I'm developing an android app that consumes a webservice that I will develop too (I'm thinking in using a RESTFul webservice)..
and I want to secure the connection between the app and the server but I need to authenticate users too..
My problem is in the last part, to secure the connection I think the best way to do it is to use SSL (https), am I wrong?
I don't know what's "the best way" to authenticate users, to make sure that a user cannot consume the webservice as another user..
I have some ideas, like using a authenticate(login,pass) method on the webservice that returns a token.. And for any operation that requires authentication the user would need to pass that token as a parameter.. The thing is, is this a good way to do this? whats the most common technique used to auth users in a situation like this?

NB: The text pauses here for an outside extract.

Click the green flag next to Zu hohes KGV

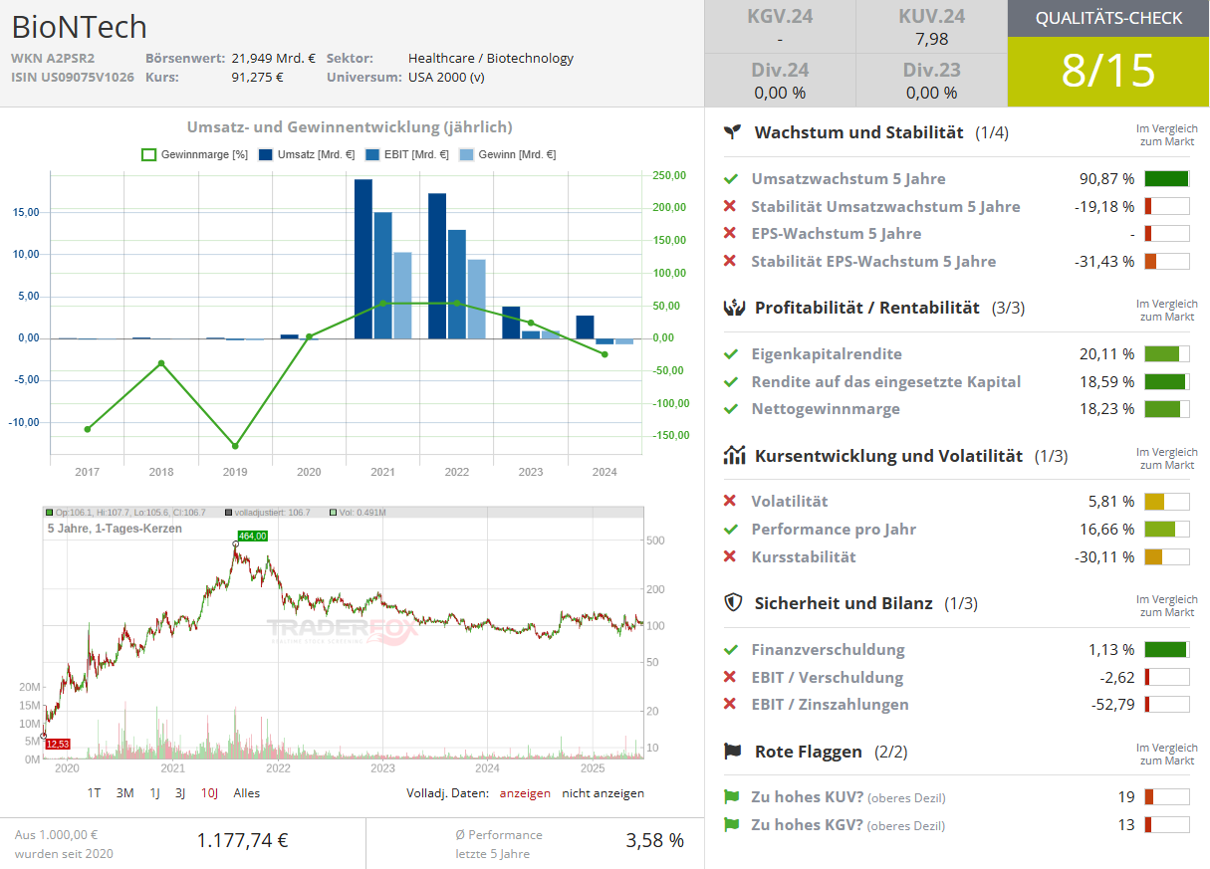coord(732,824)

If a token based auth is a good idea how should I generate the token?
Sorry for this long text..
Any help will be usefull
Thanks
Make sure you understand a trendy standard like OAuth before you go down that path. Most OAuth flows are centered around a user logging in to your server through a web browser. This can lead to pretty bad user experience for a mobile app. The standard does allow for alternatives. Here's a decent introduction.
You could also use an existing identity provider like Google, Facebook, Twitter, etc. instead of implementing your own authN/authZ. On Android, you can ask for a Google auth token using the AccountManager. This usually works because the user needs to be logged in to their Google account to access the Android Market. Anyway, this will prompt the user to grant authorization to your app. You could then use the Google auth token to login your user to your service with your own token. The login would essentially be your server verifying the Google token is valid (by contacting Google's servers) and then issuing its own token to be used for calls to your web services. If you don't like Google, you could use the Facebook SDK, etc.

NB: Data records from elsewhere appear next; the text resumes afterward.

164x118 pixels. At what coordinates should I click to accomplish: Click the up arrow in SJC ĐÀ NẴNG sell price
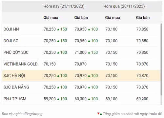[89, 87]
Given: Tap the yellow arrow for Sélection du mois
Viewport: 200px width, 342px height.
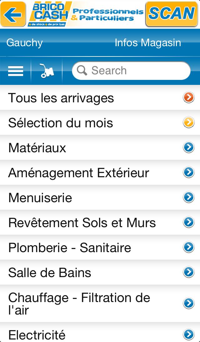Looking at the screenshot, I should [188, 123].
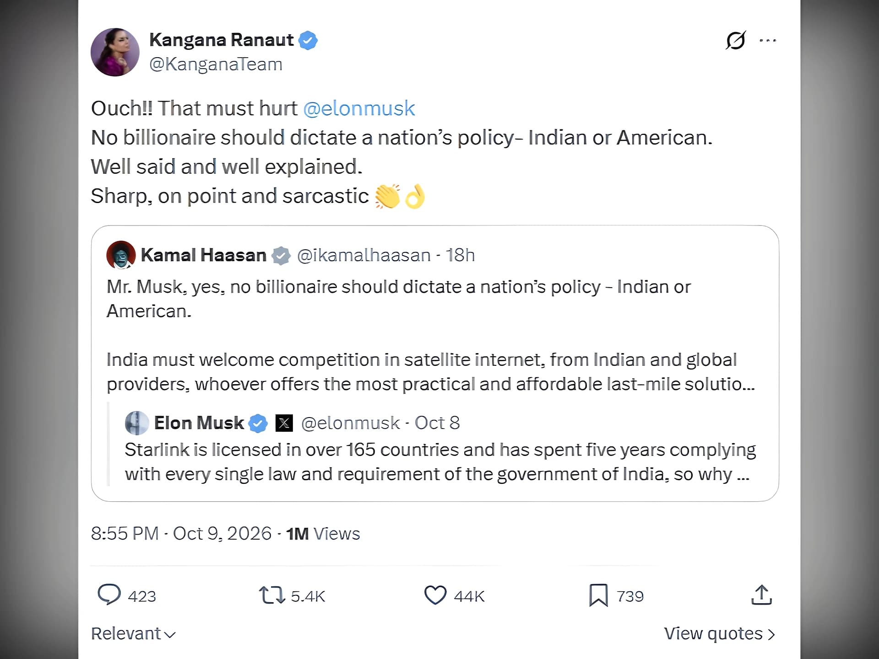
Task: Click the Grok slashed-circle icon
Action: [x=736, y=40]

As for what to use for tokens... The OAuth spec has stuff on that as well. You could do something as simple as a random string or something as complex as encrypted SAML assertions.
You should implement a token based OAuth, which will require the users to log in once, and then permanently have access.
You can use Google App Engine which already provides user authentication services for you (your Android users most likely already have google accounts) But this is only one of many options.
You can also look into Amazon's Identity Access Management (IAM) which will allow you to manage the users who have access to your web service, and authorize them accordingly.
I think the best way to do it is to use SSL (https), am I wrong?
This only prevents certain types of malicious use, but not everything. There is still nothing to prevent people from accessing your database on the phone, and retrieving credentials that way.
I was wondering if anyone knows of a way I can Authenticate a Google Apps User in a Android Application?
One approach I know of is to take could take their username and password in a android view, and use the clientLogin interface (http://code.google.com/apis/accounts/docs/AuthForInstalledApps.html).
However I was wondering if there was a different approach, maybe pushing to a browser window where it would show the google login for that domain, but I would not know how to get the details back to the application, after the authentication is done.
Any ideas on how it would be done?
I wrote up how to get a google auth token from android (works fine in any java really) so you can call app engine hosted web services as an authenticated google user:
http://javagwt.blogspot.com/2009/12/authenticating-android-app-to-google.html
hope this helps
You could also try using OAuth. It's supported by Google Apps, and has a Java client library.